### PROVIDED ENTRIES

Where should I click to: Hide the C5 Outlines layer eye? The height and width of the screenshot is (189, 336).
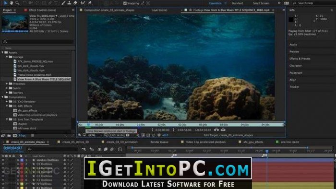(x=3, y=164)

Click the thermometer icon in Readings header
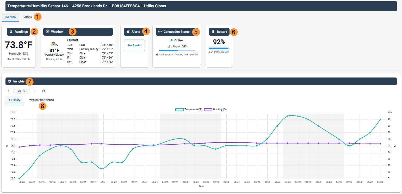click(x=11, y=32)
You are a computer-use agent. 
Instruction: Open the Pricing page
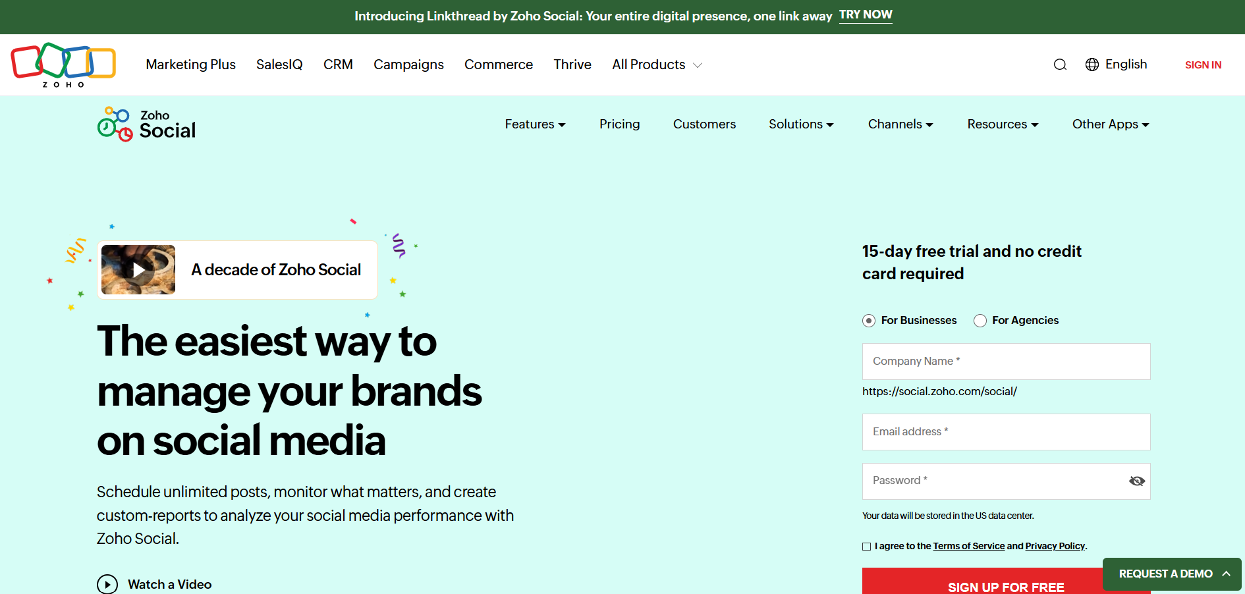[619, 124]

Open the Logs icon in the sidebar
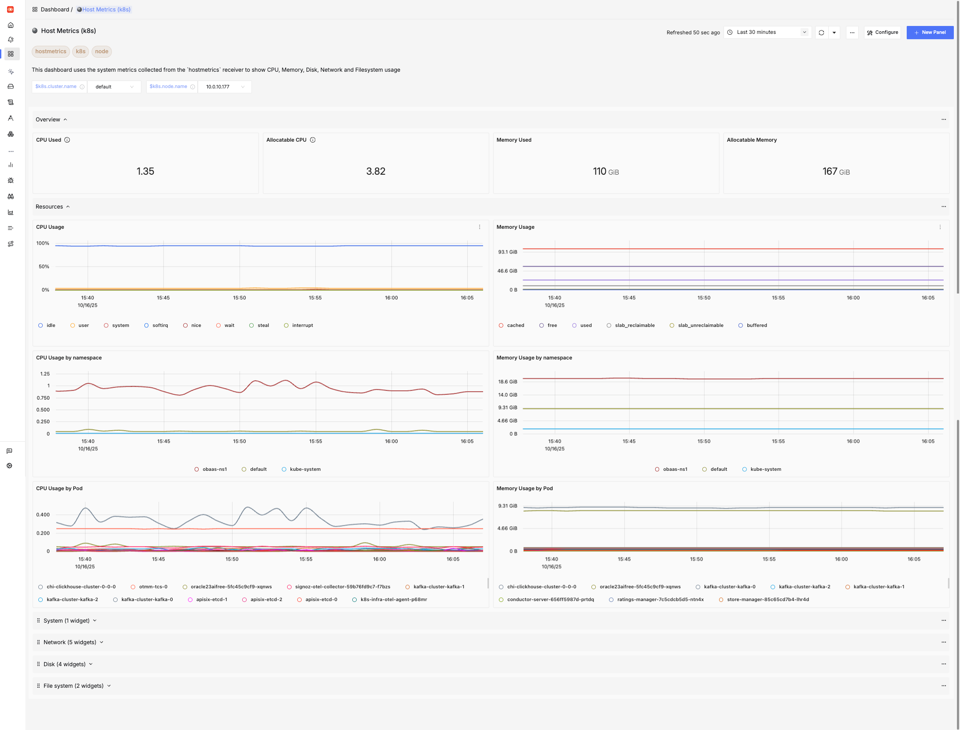[x=11, y=101]
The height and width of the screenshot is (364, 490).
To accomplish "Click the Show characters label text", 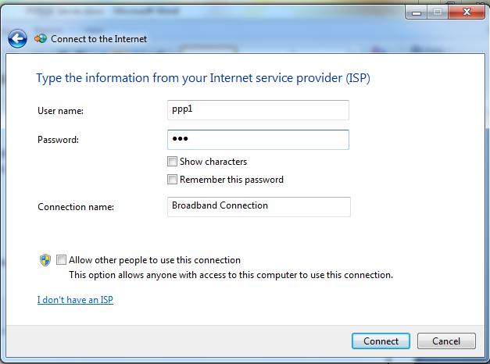I will [x=213, y=162].
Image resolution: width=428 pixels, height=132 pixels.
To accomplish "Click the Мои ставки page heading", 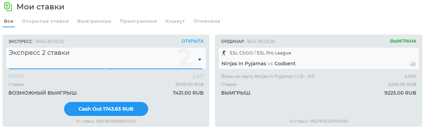I will click(x=41, y=7).
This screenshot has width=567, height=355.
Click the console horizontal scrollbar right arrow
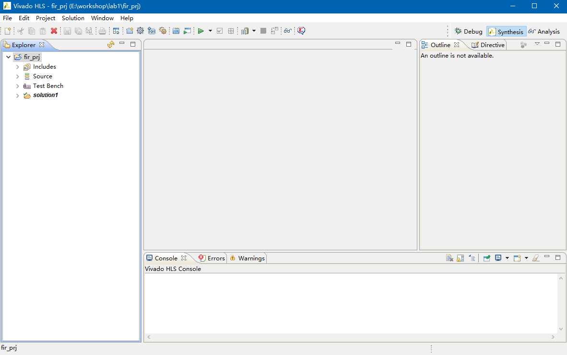pyautogui.click(x=553, y=337)
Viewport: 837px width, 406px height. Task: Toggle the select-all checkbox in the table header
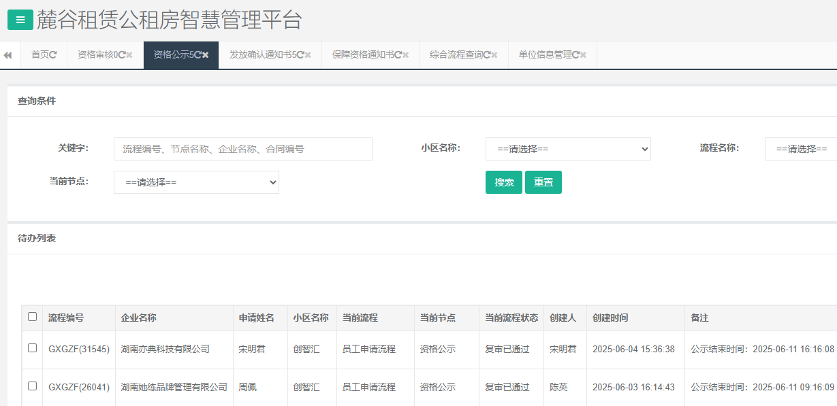coord(32,317)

### SHORT TASK
Please rewrite everything from the line containing "Viewport: 837px width, 406px" down to the end of the records, replacing "table header" with "column header" and changing nothing else. Leave the pictures out of your answer.

### EXPECTED ANSWER
Viewport: 837px width, 406px height. Task: Toggle the select-all checkbox in the column header
coord(32,317)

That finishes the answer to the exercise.